JOB
Show each line of the listing below that contains the word "should", counting only matches with the same capitalization.

.....

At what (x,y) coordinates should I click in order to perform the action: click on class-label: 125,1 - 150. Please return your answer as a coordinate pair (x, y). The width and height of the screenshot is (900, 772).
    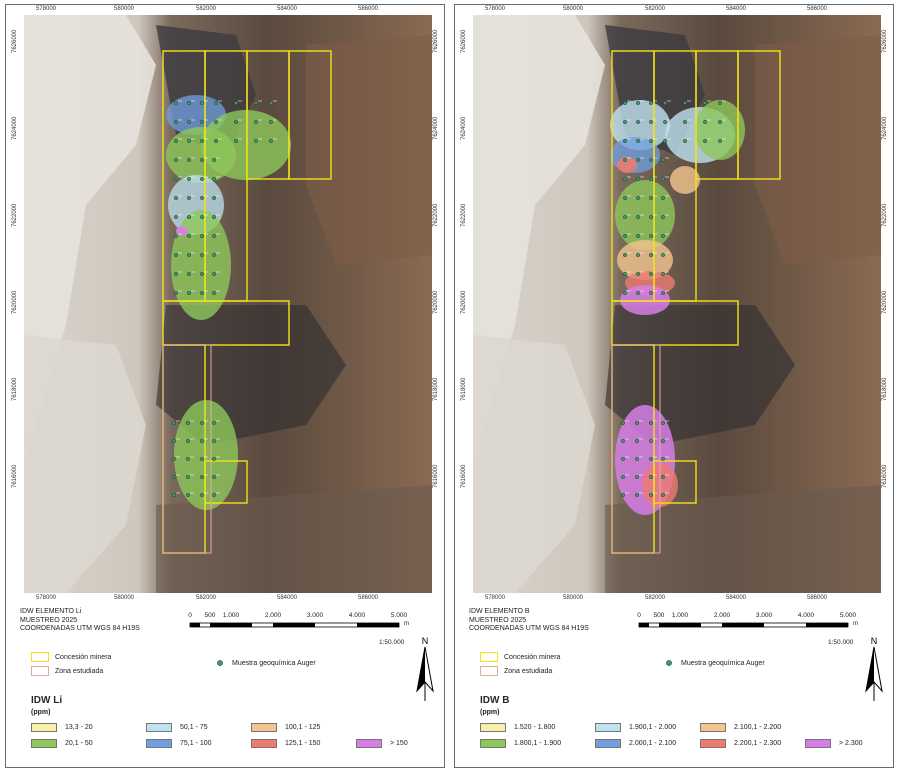
    Looking at the image, I should click on (303, 744).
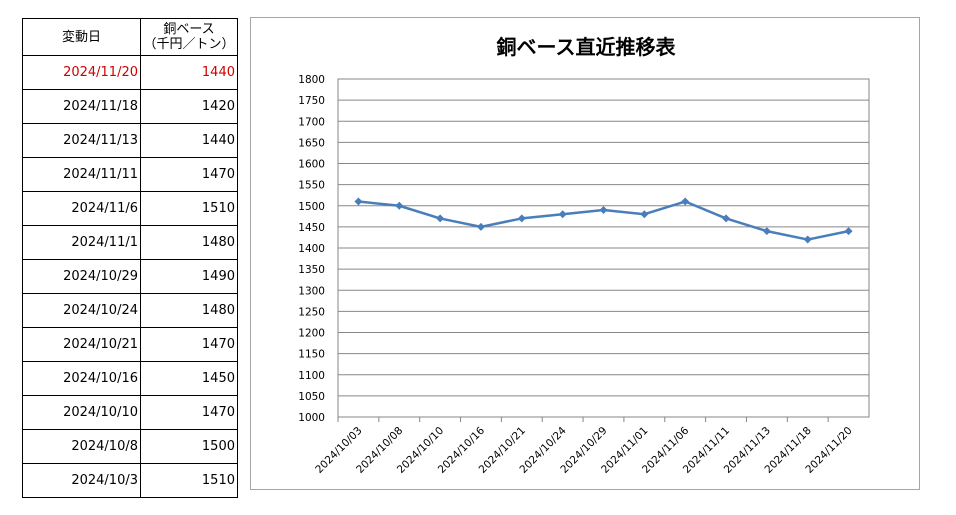  I want to click on table-row: 2024/10/16 1450, so click(130, 378).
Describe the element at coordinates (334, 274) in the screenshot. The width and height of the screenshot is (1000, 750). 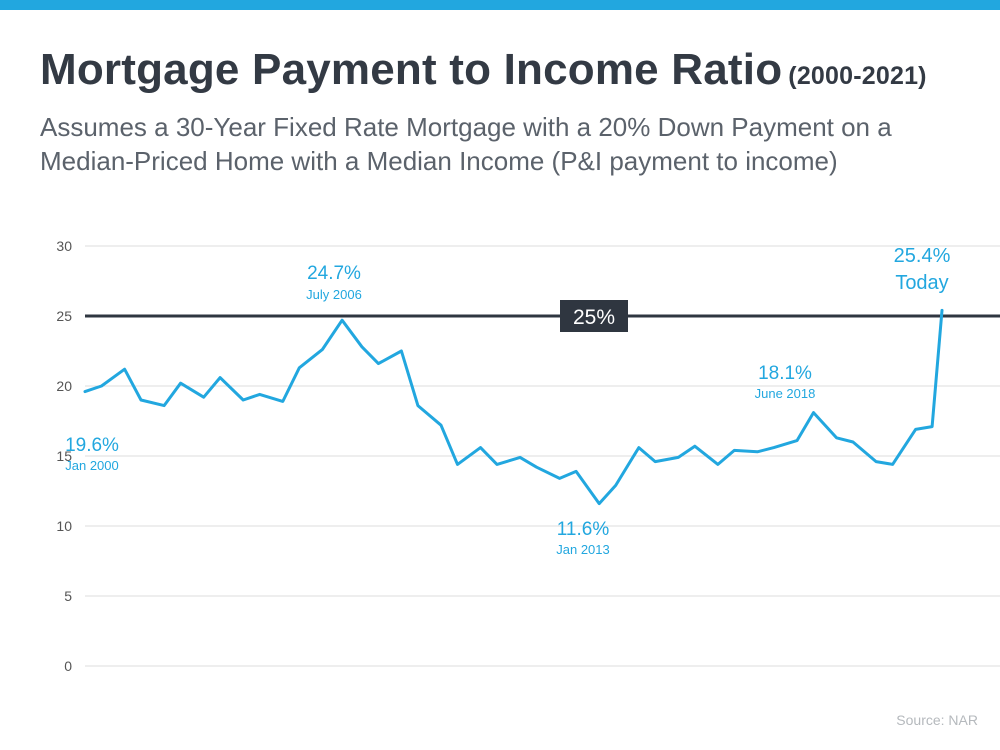
I see `annotation-value: 24.7%` at that location.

.....

EXERCISE ANSWER
At what (x,y) coordinates should I click in order to perform the action: click on class-label: 125,1 - 150. Please return your answer as a coordinate pair (x, y). The width and height of the screenshot is (900, 772).
    Looking at the image, I should click on (303, 744).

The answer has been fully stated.